Most studies in this review were stratified for stage of cancer, so theories from critics of P/D who might posit that the higher tumor burden of EPP patients could have a negative impact on Qol measures are not valid. In an updated supplement provided by Treasure , he notes that EPP offers no benefit of survival or increase in QOL, based on data collected from large cohort studies. Treasure ultimately suggests that the EPP procedure should be a surgery of the past (4).
This review illustrates the need to include QoL assessments within MPM research in order to better understand the association between MPM surgical resections and QoL. Although there is an extensive amount of literature found for MPM surgery, only 12 datasets included QoL measures (12 datasets). Some studies within this review involved datasets with very small sample sizes indicating the need for larger cohort studies of MPM surgical patients.

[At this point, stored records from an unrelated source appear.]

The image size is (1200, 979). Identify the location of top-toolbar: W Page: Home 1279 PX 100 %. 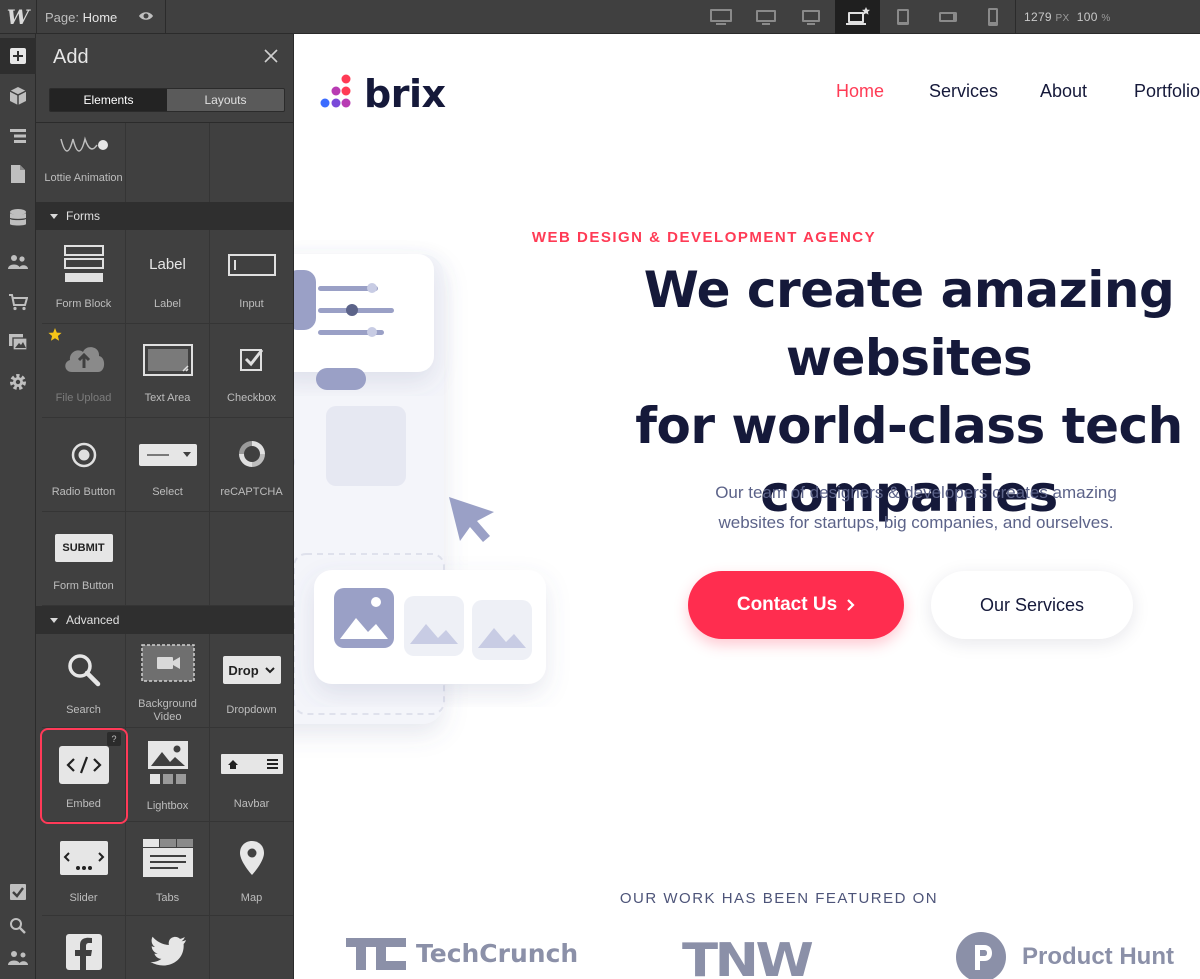
(600, 17).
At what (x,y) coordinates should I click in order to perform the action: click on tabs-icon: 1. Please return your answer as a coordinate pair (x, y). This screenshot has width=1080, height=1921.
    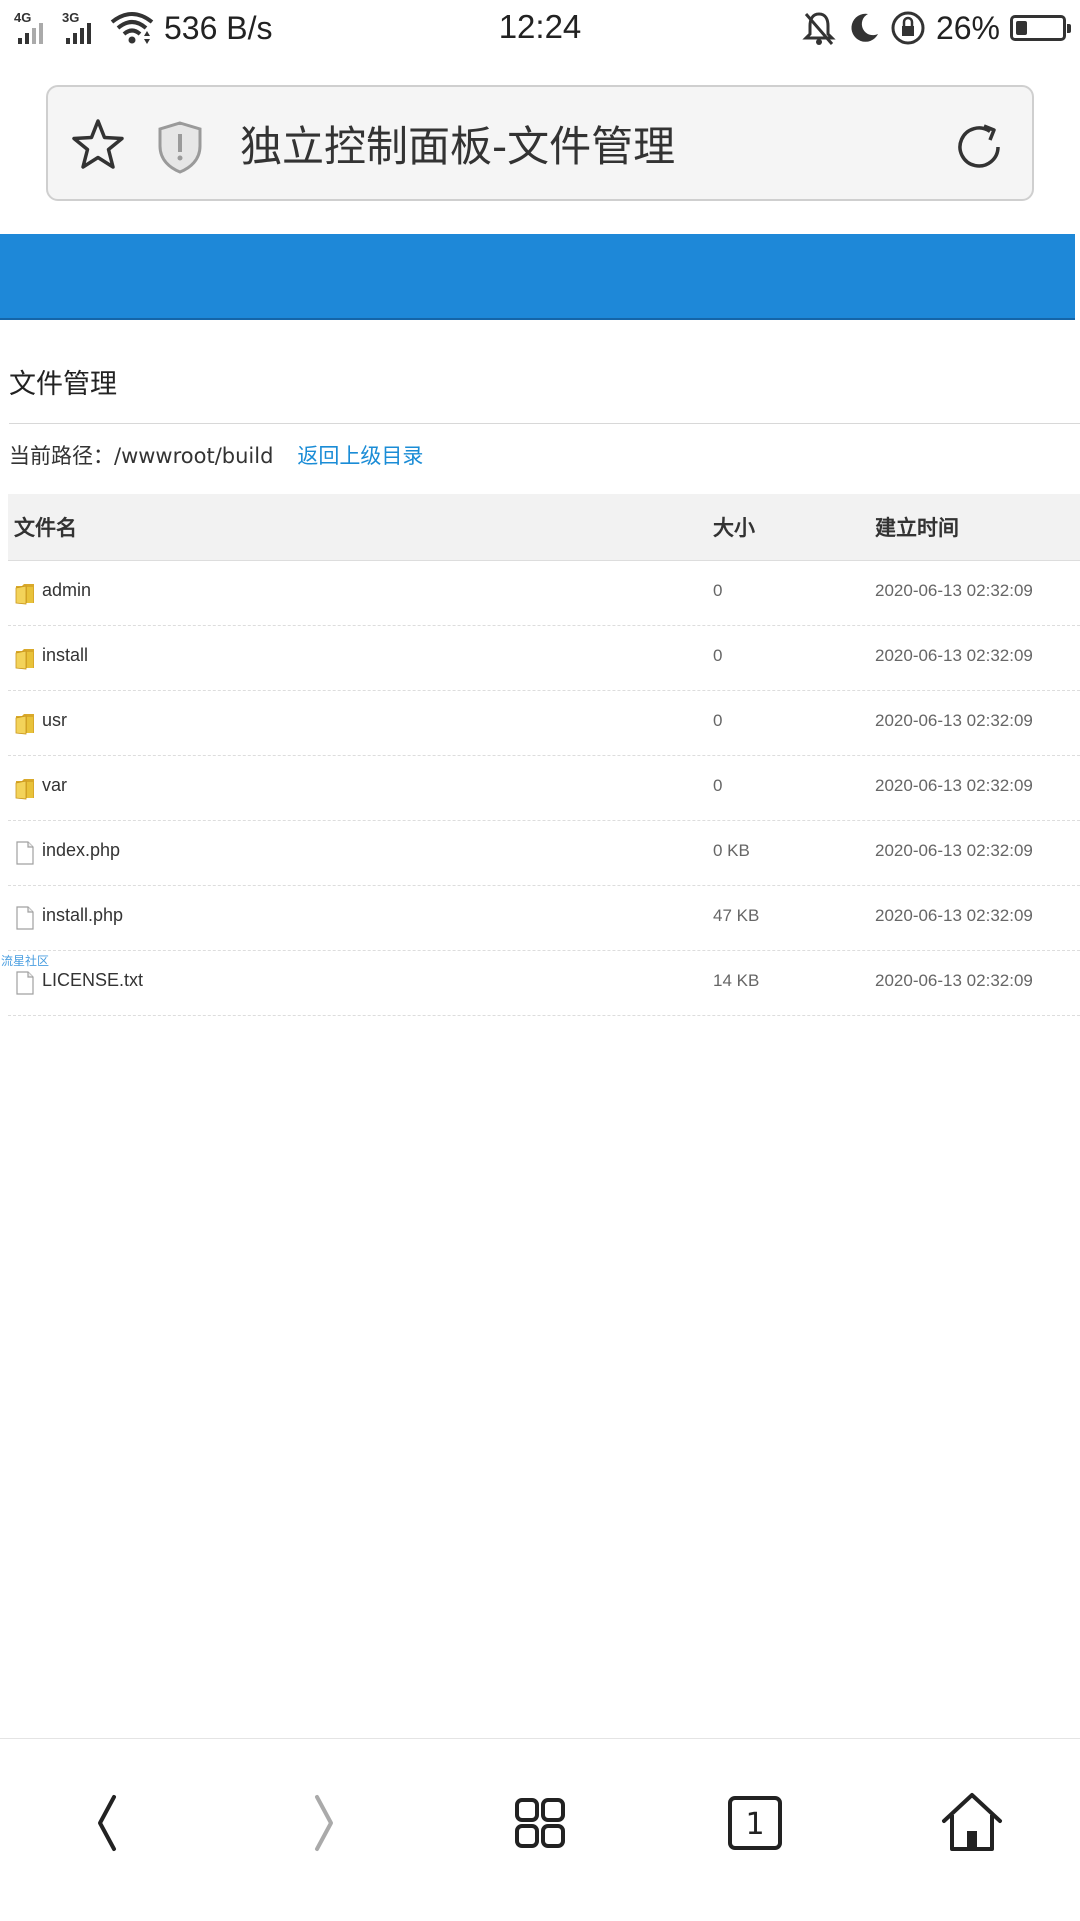
    Looking at the image, I should click on (755, 1823).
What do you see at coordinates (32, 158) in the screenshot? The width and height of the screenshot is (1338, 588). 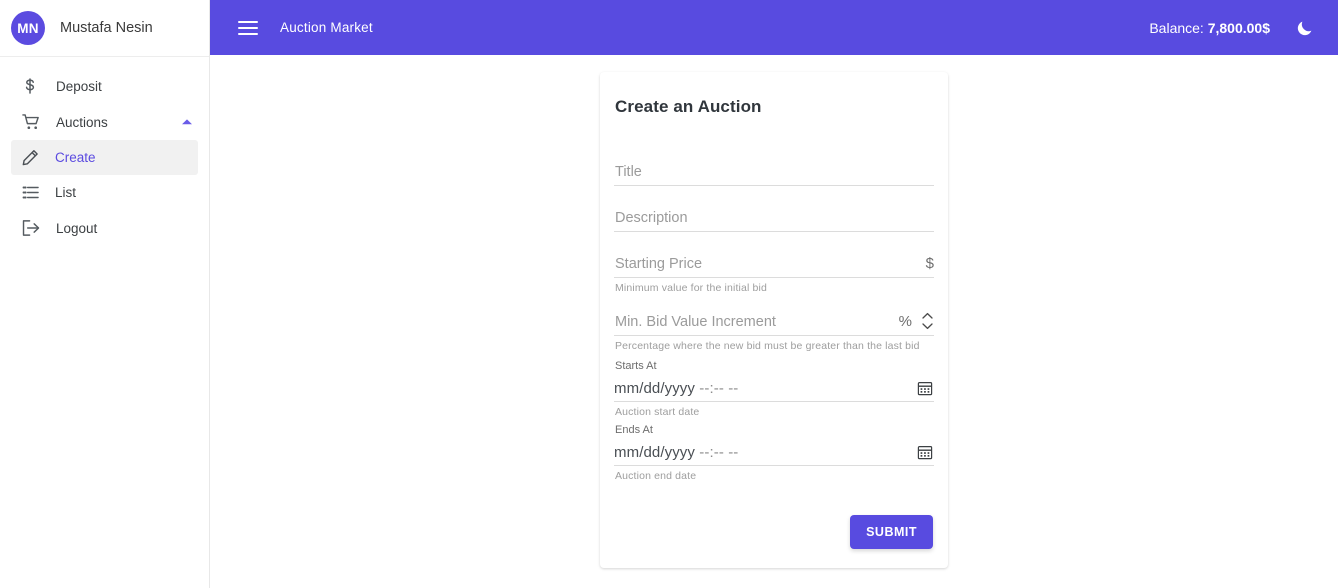 I see `pencil-icon` at bounding box center [32, 158].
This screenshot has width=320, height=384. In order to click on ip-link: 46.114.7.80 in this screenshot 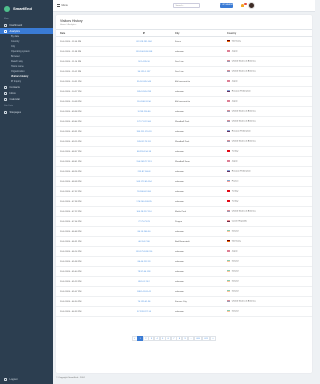, I will do `click(144, 242)`.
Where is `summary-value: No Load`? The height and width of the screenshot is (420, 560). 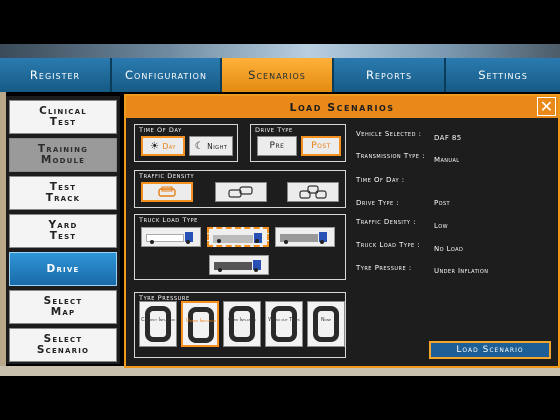
summary-value: No Load is located at coordinates (449, 249).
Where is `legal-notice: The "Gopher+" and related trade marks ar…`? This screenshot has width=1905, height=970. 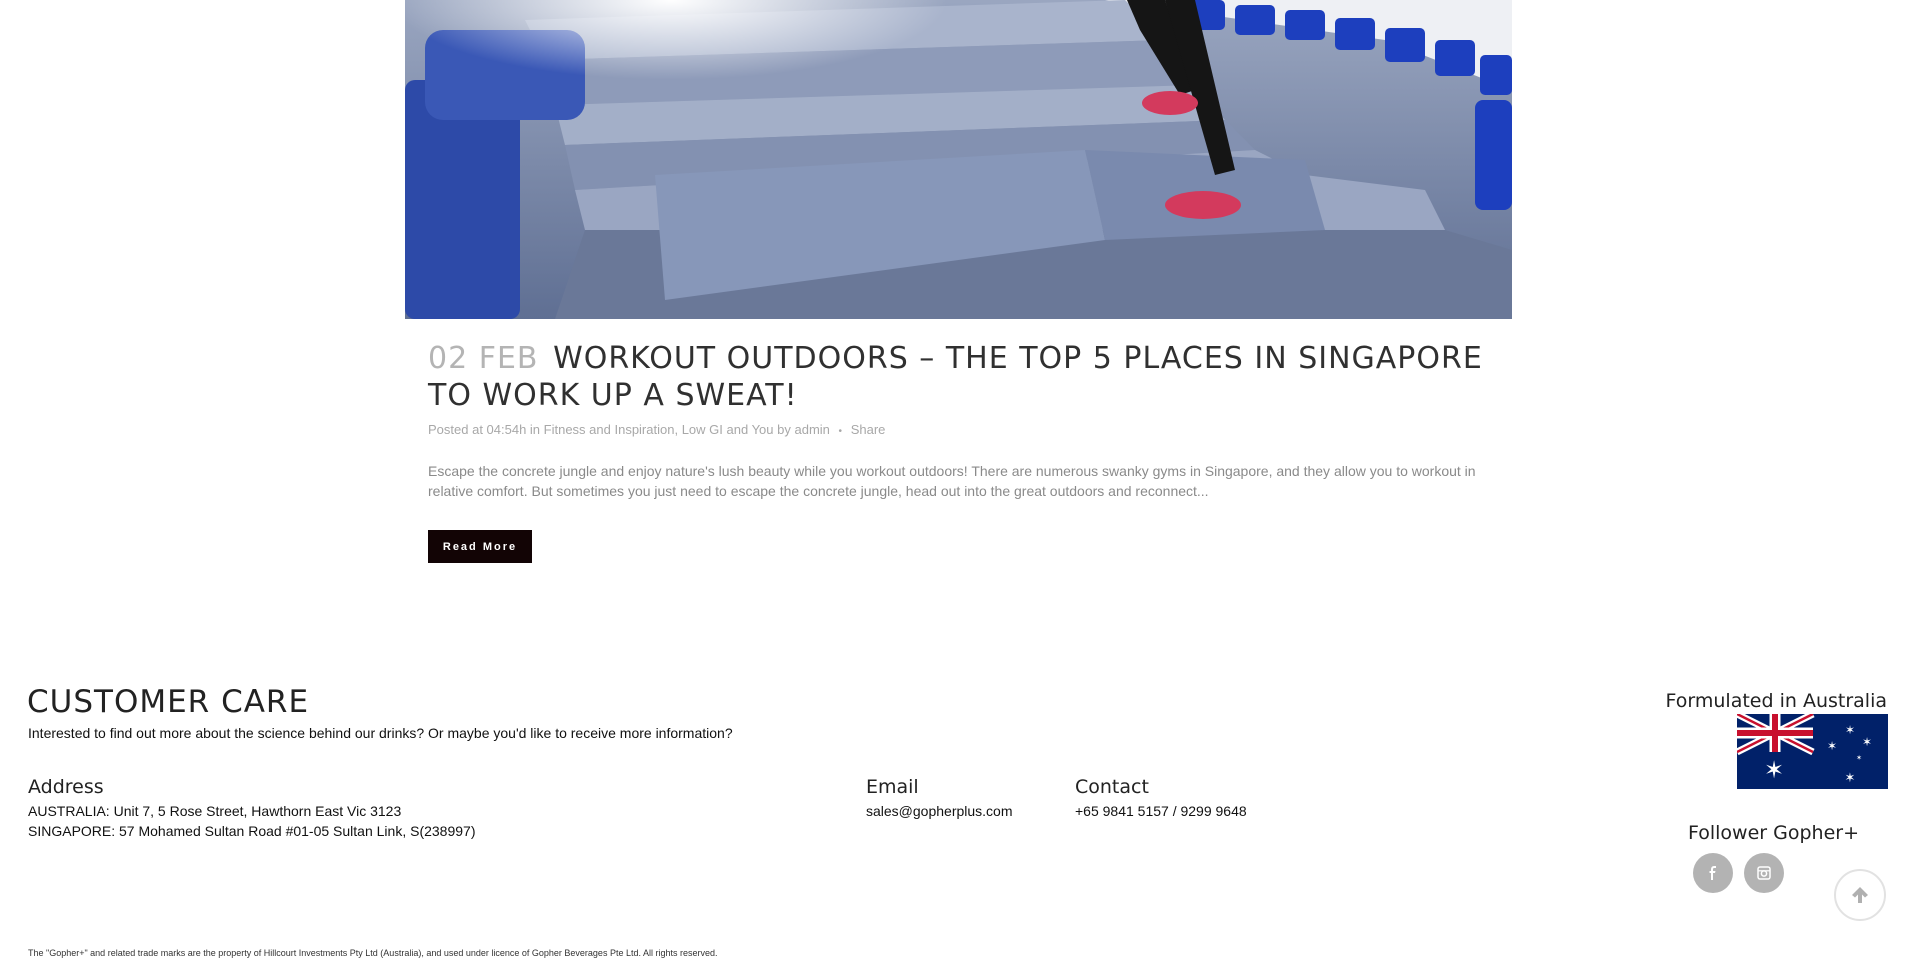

Further, it was very challenging to assess QoL from a standard point of measurement, as many of the instruments used to analyze QoL (such as the lC-30 and the EORTC) were extremely different from another and non-comparable. There was also a high variance in intervals of time at which QoL information was collected and not all studies included baseline data making it more difficult to assess changes in QoL across time. Many additional treatments were provided to patients, such as chemotherapy and radiation, but their specific effect on quality of life measures was not reported. There was extensive heterogeneity in many factors within the studies, such as stage, comorbidities, and age. It is possible that the VATS approach (video-assisted thoracoscopic surgery) was utilized instead of the normal thoracotomy in many resections recorded throughout the studies used. This difference in approach could have an effect on QoL, but was not reported. In addition, more QoL data was found for P/D patients than EPP patients (356 to 167, respectively) and if more EPP data was collected, the conclusions might have differed.
Further, missing patient data could be due to loss to follow-up for systematic reasons. For example, patients who are extremely sick or who are doing much better than most may not remain in clinical studies. Studies that account for these directional biases could generate a more accurate assessment of the surgical impact on QoL.
In conclusion, although this review generally finds that P/D has better QoL outcomes for MPM surgical patients, more comprehensive cohort studies are needed. MPM patients and surgeons could greatly benefit from this increased body of knowledge when engaging in surgical decision making.
Conflicts of Interest: The authors have no conflicts of interest to declare.